BEGIN Data in this exercise
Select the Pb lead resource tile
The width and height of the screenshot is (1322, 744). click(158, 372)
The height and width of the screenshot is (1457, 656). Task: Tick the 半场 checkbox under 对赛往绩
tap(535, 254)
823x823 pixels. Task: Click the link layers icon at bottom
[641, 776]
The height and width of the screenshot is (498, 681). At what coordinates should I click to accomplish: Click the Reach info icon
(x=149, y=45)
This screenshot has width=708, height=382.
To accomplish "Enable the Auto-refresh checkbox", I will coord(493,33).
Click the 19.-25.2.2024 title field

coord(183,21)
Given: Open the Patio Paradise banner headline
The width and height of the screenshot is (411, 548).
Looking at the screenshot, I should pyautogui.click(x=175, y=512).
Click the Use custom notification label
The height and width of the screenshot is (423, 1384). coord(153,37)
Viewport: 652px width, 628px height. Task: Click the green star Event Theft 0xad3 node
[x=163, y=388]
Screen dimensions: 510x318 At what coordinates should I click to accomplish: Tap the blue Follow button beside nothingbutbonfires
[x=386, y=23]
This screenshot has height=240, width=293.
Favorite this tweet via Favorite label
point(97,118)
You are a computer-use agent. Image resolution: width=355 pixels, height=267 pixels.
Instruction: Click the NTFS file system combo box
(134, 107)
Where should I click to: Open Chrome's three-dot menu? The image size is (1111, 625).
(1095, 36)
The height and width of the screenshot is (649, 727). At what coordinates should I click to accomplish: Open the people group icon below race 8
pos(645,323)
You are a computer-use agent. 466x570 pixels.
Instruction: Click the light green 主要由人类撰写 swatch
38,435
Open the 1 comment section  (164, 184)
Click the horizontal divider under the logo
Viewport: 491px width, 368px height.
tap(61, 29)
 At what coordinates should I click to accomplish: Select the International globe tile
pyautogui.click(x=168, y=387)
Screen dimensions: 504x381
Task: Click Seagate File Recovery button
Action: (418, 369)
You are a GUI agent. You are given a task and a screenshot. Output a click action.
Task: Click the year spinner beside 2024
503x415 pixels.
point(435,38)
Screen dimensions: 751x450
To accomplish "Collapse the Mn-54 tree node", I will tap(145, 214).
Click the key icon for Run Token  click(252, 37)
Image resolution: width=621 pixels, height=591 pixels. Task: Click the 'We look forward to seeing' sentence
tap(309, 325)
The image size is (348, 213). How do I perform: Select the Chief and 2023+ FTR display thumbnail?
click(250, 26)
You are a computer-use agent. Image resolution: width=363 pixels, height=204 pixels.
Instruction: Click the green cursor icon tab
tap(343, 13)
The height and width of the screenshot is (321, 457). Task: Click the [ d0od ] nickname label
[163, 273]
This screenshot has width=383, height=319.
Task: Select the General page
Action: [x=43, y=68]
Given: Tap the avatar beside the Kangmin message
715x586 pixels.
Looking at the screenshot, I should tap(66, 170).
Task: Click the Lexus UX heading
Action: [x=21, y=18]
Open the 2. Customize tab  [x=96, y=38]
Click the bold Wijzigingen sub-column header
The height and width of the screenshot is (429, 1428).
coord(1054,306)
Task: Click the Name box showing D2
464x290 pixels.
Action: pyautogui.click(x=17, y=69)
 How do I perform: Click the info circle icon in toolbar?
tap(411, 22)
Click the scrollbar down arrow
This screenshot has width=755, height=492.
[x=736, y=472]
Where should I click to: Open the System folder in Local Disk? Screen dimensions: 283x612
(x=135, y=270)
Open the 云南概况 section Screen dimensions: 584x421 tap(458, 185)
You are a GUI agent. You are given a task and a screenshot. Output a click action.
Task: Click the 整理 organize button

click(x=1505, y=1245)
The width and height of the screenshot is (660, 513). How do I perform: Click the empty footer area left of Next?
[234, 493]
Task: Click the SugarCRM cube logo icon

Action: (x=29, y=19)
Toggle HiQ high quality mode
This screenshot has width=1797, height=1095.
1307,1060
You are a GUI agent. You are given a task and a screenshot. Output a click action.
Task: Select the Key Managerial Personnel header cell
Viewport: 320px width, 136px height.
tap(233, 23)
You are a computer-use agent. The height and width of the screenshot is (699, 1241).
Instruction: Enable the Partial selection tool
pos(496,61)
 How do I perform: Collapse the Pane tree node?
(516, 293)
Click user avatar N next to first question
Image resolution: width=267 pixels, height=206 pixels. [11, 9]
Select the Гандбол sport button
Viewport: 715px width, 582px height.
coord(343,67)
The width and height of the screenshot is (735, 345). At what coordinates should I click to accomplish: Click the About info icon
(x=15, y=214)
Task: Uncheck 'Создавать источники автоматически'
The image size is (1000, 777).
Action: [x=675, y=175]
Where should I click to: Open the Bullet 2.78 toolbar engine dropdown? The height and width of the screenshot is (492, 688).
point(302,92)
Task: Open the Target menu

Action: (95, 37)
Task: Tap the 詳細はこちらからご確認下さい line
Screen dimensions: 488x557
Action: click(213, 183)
END Data in this exercise
Goal: Copy out all of the records above again, word for word, keeping every line unchanged.

Answer to the problem:
Select the Pb lead resource tile
The width and height of the screenshot is (1322, 744). click(158, 372)
The height and width of the screenshot is (1457, 656). Task: Tick the 半场 checkbox under 对赛往绩
tap(535, 254)
823x823 pixels. Task: Click the link layers icon at bottom
[641, 776]
The height and width of the screenshot is (498, 681). At what coordinates should I click to accomplish: Click the Reach info icon
(x=149, y=45)
This screenshot has width=708, height=382.
To accomplish "Enable the Auto-refresh checkbox", I will coord(493,33).
Click the 19.-25.2.2024 title field

coord(183,21)
Given: Open the Patio Paradise banner headline
The width and height of the screenshot is (411, 548).
Looking at the screenshot, I should pyautogui.click(x=175, y=512).
Click the Use custom notification label
The height and width of the screenshot is (423, 1384). coord(153,37)
Viewport: 652px width, 628px height. Task: Click the green star Event Theft 0xad3 node
[x=163, y=388]
Screen dimensions: 510x318 At what coordinates should I click to accomplish: Tap the blue Follow button beside nothingbutbonfires
[x=386, y=23]
This screenshot has height=240, width=293.
Favorite this tweet via Favorite label
point(97,118)
You are a computer-use agent. Image resolution: width=355 pixels, height=267 pixels.
Instruction: Click the NTFS file system combo box
(134, 107)
Where should I click to: Open Chrome's three-dot menu? The image size is (1111, 625).
(1095, 36)
The height and width of the screenshot is (649, 727). At what coordinates should I click to accomplish: Open the people group icon below race 8
pos(645,323)
You are a computer-use agent. 466x570 pixels.
Instruction: Click the light green 主要由人类撰写 swatch
38,435
Open the 1 comment section  (164, 184)
Click the horizontal divider under the logo
Viewport: 491px width, 368px height.
tap(61, 29)
 At what coordinates should I click to accomplish: Select the International globe tile
pyautogui.click(x=168, y=387)
Screen dimensions: 504x381
Task: Click Seagate File Recovery button
Action: (418, 369)
You are a GUI agent. You are given a task and a screenshot. Output a click action.
Task: Click the year spinner beside 2024
503x415 pixels.
point(435,38)
Screen dimensions: 751x450
To accomplish "Collapse the Mn-54 tree node", I will tap(145, 214).
Click the key icon for Run Token  click(252, 37)
Image resolution: width=621 pixels, height=591 pixels. Task: Click the 'We look forward to seeing' sentence
tap(309, 325)
The image size is (348, 213). How do I perform: Select the Chief and 2023+ FTR display thumbnail?
click(250, 26)
You are a computer-use agent. Image resolution: width=363 pixels, height=204 pixels.
Instruction: Click the green cursor icon tab
tap(343, 13)
The height and width of the screenshot is (321, 457). Task: Click the [ d0od ] nickname label
[163, 273]
This screenshot has width=383, height=319.
Task: Select the General page
Action: [x=43, y=68]
Given: Tap the avatar beside the Kangmin message
715x586 pixels.
Looking at the screenshot, I should tap(66, 170).
Task: Click the Lexus UX heading
Action: [x=21, y=18]
Open the 2. Customize tab  [x=96, y=38]
Click the bold Wijzigingen sub-column header
The height and width of the screenshot is (429, 1428).
coord(1054,306)
Task: Click the Name box showing D2
464x290 pixels.
Action: pyautogui.click(x=17, y=69)
 How do I perform: Click the info circle icon in toolbar?
tap(411, 22)
Click the scrollbar down arrow
This screenshot has width=755, height=492.
[x=736, y=472]
Where should I click to: Open the System folder in Local Disk? Screen dimensions: 283x612
(x=135, y=270)
Open the 云南概况 section Screen dimensions: 584x421 tap(458, 185)
You are a GUI agent. You are given a task and a screenshot. Output a click action.
Task: Click the 整理 organize button

click(x=1505, y=1245)
The width and height of the screenshot is (660, 513). How do I perform: Click the empty footer area left of Next?
[234, 493]
Task: Click the SugarCRM cube logo icon

Action: (x=29, y=19)
Toggle HiQ high quality mode
This screenshot has width=1797, height=1095.
1307,1060
You are a GUI agent. You are given a task and a screenshot. Output a click action.
Task: Select the Key Managerial Personnel header cell
Viewport: 320px width, 136px height.
tap(233, 23)
You are a computer-use agent. The height and width of the screenshot is (699, 1241).
Instruction: Enable the Partial selection tool
pos(496,61)
 How do I perform: Collapse the Pane tree node?
(516, 293)
Click user avatar N next to first question
Image resolution: width=267 pixels, height=206 pixels. [11, 9]
Select the Гандбол sport button
Viewport: 715px width, 582px height.
coord(343,67)
The width and height of the screenshot is (735, 345). At what coordinates should I click to accomplish: Click the About info icon
(x=15, y=214)
Task: Uncheck 'Создавать источники автоматически'
The image size is (1000, 777).
Action: [x=675, y=175]
Where should I click to: Open the Bullet 2.78 toolbar engine dropdown? The height and width of the screenshot is (492, 688).
point(302,92)
Task: Open the Target menu

Action: (95, 37)
Task: Tap the 詳細はこちらからご確認下さい line
Screen dimensions: 488x557
Action: click(213, 183)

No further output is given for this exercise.